R (also called GNU R, or even GNU S) is the open-source version of the S Programming Language, a language which fulfills the same statistical needs as SAS and SPSS. While SAS is a macro language designed for statistics, and SPSS is a macro language designed for statistics with a very nice graphical front-end, R looks like dialects ot C, acts like a dialect of LISP, and function as nifty alternative to SPSS and SAS. As I come from a programming background, R is beautiful in concept.
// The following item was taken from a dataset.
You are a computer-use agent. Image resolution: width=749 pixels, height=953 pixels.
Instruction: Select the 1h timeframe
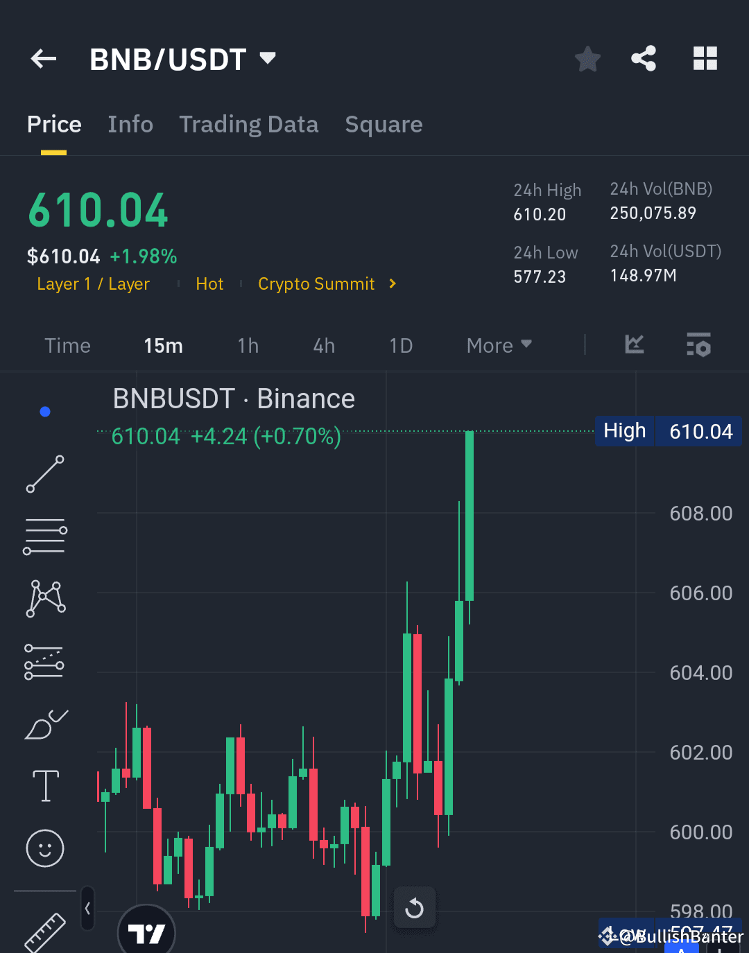(x=248, y=345)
R’s learning curve is steep. If perl tries to make ‘impossible things hard and hard things easy,’ then R’s philosophy seems to be ‘make hard things easy and easy things hard.’ Some procedures that are complex and tedious in SPSS and R, such as taking the inverse of a matrix by the loadings of its correlation matrix as determined bya one-factor Principal Component Analysis, or PCA (in that case, it would be solve(ad.data.cor) %*% as.matrix(principal(ad.data.cor,nfactor=1)$loadings). Other tasks are requirer a deepper understanding of the material, however. For example, in SPSS creating a ‘Component Score Coefficient Matrix’ after a PCA is as simple as ticking a check box, or adding a simple request in the macro code. In R, you need to realize that the Component Score Coefficient Matrix is actually just the inverse of a matrix multiplied by the loadings of the matrix after running it through PCA: so you’d enter the line solve(ad.data.cor) %*% as.matrix(principal(ad.data.cor,nfactor=1)$loadings).
By far the coolest part of R and PCA is learning what unknown unknowns you forgot to solve for. For instance, a bundle of seemingly meaningless data can be examined through a ‘scree plot,’ to see which things you forgot to measure for (‘latent variables’) mattered, and which did not.